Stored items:
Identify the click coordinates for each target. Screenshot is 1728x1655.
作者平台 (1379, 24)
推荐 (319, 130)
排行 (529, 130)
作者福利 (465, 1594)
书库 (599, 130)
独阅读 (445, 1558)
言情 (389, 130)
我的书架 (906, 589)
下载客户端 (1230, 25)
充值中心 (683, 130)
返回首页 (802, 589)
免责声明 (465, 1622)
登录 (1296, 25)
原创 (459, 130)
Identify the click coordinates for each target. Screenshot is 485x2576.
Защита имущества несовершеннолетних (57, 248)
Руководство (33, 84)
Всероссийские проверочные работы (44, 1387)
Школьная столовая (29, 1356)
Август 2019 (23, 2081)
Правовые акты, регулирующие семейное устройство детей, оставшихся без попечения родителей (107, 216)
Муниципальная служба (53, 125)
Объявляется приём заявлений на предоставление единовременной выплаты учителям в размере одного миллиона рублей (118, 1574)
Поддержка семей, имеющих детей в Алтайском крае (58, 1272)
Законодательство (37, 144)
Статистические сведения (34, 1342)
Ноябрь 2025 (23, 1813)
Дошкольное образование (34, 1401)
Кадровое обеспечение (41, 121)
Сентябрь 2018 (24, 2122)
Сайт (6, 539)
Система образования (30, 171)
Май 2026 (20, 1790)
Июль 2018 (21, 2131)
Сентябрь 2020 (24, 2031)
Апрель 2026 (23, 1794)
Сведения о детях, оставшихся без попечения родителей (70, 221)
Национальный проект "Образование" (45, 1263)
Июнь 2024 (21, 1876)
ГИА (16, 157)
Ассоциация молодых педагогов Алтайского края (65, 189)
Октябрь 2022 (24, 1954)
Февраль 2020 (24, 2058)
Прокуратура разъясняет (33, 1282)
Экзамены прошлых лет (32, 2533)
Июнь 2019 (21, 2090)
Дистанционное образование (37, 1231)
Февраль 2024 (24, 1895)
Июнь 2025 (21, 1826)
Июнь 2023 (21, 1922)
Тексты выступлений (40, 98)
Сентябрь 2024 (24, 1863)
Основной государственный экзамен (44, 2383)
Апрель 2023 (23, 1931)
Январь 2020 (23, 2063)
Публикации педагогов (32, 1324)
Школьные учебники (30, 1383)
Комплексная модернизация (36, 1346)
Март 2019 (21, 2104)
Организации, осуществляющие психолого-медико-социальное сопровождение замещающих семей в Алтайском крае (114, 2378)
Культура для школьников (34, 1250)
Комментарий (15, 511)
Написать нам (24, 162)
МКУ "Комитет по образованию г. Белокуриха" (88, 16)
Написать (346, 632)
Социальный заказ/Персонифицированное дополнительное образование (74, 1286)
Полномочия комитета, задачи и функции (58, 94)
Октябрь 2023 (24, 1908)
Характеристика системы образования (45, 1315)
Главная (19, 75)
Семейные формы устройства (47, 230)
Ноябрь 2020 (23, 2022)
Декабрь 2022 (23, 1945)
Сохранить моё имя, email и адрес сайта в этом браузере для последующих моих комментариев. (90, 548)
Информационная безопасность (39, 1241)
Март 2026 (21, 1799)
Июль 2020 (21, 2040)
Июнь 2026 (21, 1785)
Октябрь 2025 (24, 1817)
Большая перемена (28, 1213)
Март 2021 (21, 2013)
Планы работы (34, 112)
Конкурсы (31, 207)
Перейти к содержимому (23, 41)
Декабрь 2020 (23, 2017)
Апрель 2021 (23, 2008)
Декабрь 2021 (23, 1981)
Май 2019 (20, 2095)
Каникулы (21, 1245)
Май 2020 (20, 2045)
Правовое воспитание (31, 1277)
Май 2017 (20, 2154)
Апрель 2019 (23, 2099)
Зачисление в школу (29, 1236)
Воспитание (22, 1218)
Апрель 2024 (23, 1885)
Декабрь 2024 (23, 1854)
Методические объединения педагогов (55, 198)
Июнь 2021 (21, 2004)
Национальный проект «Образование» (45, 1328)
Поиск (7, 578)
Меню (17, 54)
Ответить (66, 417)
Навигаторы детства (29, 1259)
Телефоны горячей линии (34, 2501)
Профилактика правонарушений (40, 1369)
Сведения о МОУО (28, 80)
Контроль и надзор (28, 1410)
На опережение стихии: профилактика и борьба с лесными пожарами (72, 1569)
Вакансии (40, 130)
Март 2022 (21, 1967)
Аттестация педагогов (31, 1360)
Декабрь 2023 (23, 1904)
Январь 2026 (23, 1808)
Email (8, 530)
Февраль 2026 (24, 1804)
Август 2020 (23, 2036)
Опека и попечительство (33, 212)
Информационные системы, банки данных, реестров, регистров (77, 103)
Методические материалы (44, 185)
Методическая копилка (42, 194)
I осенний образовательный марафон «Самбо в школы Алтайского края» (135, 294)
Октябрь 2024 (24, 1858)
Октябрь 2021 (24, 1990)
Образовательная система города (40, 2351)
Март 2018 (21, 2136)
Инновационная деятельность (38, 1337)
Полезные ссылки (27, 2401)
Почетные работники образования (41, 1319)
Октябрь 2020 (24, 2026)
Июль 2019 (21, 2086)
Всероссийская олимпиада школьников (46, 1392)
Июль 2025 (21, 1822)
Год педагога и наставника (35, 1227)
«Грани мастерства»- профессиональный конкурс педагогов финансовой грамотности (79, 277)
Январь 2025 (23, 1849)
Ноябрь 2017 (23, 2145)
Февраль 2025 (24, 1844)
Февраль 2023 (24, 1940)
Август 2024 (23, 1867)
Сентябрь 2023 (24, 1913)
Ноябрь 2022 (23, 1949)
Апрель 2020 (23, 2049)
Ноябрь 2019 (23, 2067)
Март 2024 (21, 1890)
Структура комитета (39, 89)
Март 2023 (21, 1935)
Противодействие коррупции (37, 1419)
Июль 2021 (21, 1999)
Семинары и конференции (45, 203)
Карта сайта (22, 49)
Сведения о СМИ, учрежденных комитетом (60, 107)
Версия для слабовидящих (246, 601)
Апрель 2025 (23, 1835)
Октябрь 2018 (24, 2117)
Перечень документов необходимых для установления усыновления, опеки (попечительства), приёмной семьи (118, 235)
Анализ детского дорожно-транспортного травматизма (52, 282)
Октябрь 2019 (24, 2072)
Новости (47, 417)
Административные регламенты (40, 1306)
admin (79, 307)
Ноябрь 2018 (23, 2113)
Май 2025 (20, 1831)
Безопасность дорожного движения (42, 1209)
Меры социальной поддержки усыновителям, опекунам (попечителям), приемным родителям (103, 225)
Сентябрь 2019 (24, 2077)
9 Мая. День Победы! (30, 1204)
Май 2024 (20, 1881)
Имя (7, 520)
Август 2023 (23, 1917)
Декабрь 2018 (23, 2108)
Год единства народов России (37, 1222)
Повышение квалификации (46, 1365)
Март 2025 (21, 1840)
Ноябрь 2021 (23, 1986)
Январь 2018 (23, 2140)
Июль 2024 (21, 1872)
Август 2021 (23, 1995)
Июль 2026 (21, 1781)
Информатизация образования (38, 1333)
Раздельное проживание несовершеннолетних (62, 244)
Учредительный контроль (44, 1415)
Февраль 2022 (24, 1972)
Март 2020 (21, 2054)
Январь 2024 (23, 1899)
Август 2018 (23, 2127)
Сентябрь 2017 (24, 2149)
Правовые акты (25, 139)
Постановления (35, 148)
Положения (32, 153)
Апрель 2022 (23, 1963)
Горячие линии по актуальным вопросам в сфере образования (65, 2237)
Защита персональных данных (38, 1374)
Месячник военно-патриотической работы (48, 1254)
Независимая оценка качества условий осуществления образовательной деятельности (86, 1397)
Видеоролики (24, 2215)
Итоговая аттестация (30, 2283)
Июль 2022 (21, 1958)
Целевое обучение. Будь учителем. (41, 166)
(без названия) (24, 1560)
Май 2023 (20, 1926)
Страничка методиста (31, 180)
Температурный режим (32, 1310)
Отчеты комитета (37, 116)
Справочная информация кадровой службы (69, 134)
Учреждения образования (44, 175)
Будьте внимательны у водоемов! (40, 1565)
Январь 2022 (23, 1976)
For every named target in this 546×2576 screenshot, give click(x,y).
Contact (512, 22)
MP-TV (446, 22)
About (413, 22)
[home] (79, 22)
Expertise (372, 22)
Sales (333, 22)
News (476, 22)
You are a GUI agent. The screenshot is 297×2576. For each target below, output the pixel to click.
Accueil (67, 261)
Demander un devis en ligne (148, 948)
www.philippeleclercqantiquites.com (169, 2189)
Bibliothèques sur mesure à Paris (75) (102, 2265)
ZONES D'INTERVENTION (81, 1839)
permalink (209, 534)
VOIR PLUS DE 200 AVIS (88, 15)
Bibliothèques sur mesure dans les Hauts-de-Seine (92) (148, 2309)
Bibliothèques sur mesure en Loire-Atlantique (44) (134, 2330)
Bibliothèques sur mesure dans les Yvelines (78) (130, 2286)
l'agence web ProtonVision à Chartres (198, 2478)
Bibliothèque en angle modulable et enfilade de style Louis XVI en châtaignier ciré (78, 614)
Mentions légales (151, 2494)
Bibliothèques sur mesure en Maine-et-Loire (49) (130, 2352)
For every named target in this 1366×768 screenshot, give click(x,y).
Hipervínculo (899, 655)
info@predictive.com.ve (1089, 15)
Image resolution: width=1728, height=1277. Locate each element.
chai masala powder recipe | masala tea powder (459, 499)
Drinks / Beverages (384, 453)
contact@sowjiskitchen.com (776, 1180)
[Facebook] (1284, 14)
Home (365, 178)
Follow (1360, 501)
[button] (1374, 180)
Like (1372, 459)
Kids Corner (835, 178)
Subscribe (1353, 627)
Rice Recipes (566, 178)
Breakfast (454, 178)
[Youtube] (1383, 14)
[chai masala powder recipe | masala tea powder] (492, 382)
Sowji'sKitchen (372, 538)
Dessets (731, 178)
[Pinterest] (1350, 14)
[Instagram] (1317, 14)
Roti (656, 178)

• ASSIGNMENT: Reproduce exactly, please, only the lines from the start of the data above to the line that contains "Февраль 2020 (24, 2058)", with both ends kept.

• EXERCISE ANSWER:
Identify the click coordinates for each target. Screenshot is 1728x1655.
作者平台 (1379, 24)
推荐 (319, 130)
排行 (529, 130)
作者福利 (465, 1594)
书库 (599, 130)
独阅读 (445, 1558)
言情 (389, 130)
我的书架 (906, 589)
下载客户端 (1230, 25)
充值中心 (683, 130)
返回首页 (802, 589)
免责声明 (465, 1622)
登录 (1296, 25)
原创 (459, 130)
Identify the click coordinates for each target. Screenshot is 485x2576.
Защита имущества несовершеннолетних (57, 248)
Руководство (33, 84)
Всероссийские проверочные работы (44, 1387)
Школьная столовая (29, 1356)
Август 2019 (23, 2081)
Правовые акты, регулирующие семейное устройство детей, оставшихся без попечения родителей (107, 216)
Муниципальная служба (53, 125)
Объявляется приём заявлений на предоставление единовременной выплаты учителям в размере одного миллиона рублей (118, 1574)
Поддержка семей, имеющих детей в Алтайском крае (58, 1272)
Законодательство (37, 144)
Статистические сведения (34, 1342)
Ноябрь 2025 (23, 1813)
Дошкольное образование (34, 1401)
Кадровое обеспечение (41, 121)
Сентябрь 2018 (24, 2122)
Сайт (6, 539)
Система образования (30, 171)
Май 2026 (20, 1790)
Июль 2018 (21, 2131)
Сентябрь 2020 (24, 2031)
Апрель 2026 (23, 1794)
Сведения о детях, оставшихся без попечения родителей (70, 221)
Национальный проект "Образование" (45, 1263)
Июнь 2024 (21, 1876)
ГИА (16, 157)
Ассоциация молодых педагогов Алтайского края (65, 189)
Октябрь 2022 (24, 1954)
Февраль 2020 (24, 2058)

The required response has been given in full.